Lakshmi shook her head, brown hair brushing first one then the other side of her fishbowl. “Reiko told me on the way here that you’ve recovered her grandfather’s body, isn’t that right?”
I nodded.
“That’s the way that had to go down,” Lakshmi continued. “Even back then, when only three people knew where the Alpha was. First Denny O’Reilly and Simon Weingarten decided to cut Willem Van Dyke out of the picture. Then Weingarten decided to get rid of O’Reilly. It’s the only way something like this can go down—with one person taking everything. That’s human nature.”
“My dear woman,” said Ernie, “there are riches enough over yonder”—I don’t think I’d ever heard anyone say “yonder” before in real life, but something about being out here, at the edge of the frontier, seemed to lend itself to using that word—“to satisfy even my appetite, and yours as well. We can all profit here. You’ll need a sales agent, after all.”
I didn’t often wish I was a transfer, but I did just then, if only for the telescopic eyes. The thing—whatever it was—was still indistinct, but I thought for sure that it was getting closer. Still, maybe it was just a dust devil or—
—or maybe it was something moving so quickly that it was kicking up a plume of dust behind it.
Ernie’s conciliatory comments had been directed toward Lakshmi—after all, she was the lady holding a gun—but it was Reiko who answered. Not many women could still look pretty while sneering, but Denny’s granddaughter pulled it off. “She double-crossed me,” Reiko said. “No way she walks out of this with anything.”
The Martian landscape was infuriatingly fractal: that crater there might be a meter across or a hundred; that rock might be man-sized or mountainous. It really was hard to gauge the size of the thing that was approaching—or how far away it still was. But it was getting nearer, I was sure of that, and it now filled enough of my vision that I could assign it a color: turquoise, a thoroughly un-Martian hue.
“Double-crosses happen all the time on Mars,” I said to Reiko. “Ernie here calls me Mr. Double-X. Shrug it off.”
“Really?” said Lakshmi. “I thought he called you that because you don’t have any balls.”
By now the turquoise object was even closer. It was still beyond my ability to resolve in detail—maybe I needed to see an optometrist, or maybe no one with biological eyes could have made it out—but it had moving parts, of that much I was certain.
I still wanted Lakshmi to go down for killing Diana, but with Huxley having presumably removed the body, I didn’t see how to make that stick, at least not yet. I’d figure a way, though, if— when —I made it back to New Klondike. And getting there meant getting the writer-in-residence to lower her gun. “Lakshmi,” I said, “what happens on the planitia stays on the planitia. Let Reiko go, then head back to Shopatsky House and work on your book—whatever it really is about.”

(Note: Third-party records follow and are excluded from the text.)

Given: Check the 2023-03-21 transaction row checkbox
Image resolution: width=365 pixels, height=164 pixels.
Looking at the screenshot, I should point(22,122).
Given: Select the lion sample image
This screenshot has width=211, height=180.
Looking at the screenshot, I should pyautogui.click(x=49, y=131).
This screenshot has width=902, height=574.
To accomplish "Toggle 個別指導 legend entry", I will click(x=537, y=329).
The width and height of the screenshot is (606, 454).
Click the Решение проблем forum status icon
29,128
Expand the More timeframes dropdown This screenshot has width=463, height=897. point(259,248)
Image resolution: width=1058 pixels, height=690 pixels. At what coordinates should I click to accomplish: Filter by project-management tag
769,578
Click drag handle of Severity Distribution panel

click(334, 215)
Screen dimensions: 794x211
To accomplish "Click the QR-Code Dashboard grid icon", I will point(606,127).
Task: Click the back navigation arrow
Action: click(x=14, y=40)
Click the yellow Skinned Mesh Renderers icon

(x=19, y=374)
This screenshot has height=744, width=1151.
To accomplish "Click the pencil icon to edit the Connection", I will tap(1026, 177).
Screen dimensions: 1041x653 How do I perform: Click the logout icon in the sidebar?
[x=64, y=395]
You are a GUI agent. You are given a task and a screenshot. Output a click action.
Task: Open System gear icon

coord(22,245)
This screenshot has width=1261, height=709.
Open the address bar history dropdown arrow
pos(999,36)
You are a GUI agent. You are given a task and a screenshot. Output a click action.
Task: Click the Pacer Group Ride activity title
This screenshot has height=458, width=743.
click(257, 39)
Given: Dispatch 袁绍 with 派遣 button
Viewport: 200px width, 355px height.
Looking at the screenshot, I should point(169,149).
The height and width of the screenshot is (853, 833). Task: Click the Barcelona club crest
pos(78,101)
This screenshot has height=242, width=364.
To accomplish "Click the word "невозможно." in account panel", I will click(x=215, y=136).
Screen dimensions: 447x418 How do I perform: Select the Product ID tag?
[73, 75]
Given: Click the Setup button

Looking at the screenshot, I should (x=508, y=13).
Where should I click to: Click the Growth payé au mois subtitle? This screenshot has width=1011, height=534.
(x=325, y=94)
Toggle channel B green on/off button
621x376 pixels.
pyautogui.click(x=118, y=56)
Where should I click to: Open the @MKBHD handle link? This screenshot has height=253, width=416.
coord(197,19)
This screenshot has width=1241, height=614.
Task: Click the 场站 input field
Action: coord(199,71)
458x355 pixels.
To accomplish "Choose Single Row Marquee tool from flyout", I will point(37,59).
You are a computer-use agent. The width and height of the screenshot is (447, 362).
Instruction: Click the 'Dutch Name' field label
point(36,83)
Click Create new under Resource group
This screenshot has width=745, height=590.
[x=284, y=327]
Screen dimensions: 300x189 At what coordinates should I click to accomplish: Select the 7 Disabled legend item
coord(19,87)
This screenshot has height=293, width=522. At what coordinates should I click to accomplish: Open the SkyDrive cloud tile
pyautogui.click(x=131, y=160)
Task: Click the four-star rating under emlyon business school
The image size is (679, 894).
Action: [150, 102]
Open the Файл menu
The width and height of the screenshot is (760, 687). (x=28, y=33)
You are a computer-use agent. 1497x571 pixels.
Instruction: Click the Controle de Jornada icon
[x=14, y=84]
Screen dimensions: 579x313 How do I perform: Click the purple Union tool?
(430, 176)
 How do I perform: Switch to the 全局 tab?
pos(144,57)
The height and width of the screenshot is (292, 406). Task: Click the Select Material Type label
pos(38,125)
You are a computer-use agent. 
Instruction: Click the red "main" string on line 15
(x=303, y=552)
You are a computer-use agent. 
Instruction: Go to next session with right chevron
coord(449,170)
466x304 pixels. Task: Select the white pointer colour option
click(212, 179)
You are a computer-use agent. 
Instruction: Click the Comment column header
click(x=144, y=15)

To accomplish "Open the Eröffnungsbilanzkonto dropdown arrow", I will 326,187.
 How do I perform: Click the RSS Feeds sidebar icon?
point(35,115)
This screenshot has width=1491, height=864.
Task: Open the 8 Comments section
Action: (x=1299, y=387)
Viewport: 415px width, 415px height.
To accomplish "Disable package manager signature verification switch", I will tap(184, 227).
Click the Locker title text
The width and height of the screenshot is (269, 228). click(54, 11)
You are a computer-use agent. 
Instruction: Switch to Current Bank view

The turquoise object was getting ever closer. It was… yes, yes! It was a person. But a biological couldn’t run that fast; it had to be a transfer. I stole a glance at Ernie. His expression gave no hint that he’d seen anything, and, indeed, he seemed intent solely on the women in front of him.
The runner shifted his course slightly; he was now mostly eclipsed by Lakshmi and Reiko. I could have changed my own position or craned my neck, but Lakshmi would doubtless notice that; I now regretted having depolarized my helmet.
Of course, there was no reason to assume that whoever was barreling in was coming to rescue Ernie and me. Just as likely, he was coming to help Lakshmi, who perhaps had somehow managed to get a signal out that she’d been kidnapped, or to help Reiko—or maybe it was a free agent and would do us all in and seize the riches for himself. If any of us had been transfers, that might have been difficult without a broadband disruptor, but if the runner had a pump-action shotgun or a machine gun—not that I’d ever seen one of those on Mars—he could easily take all four of us out.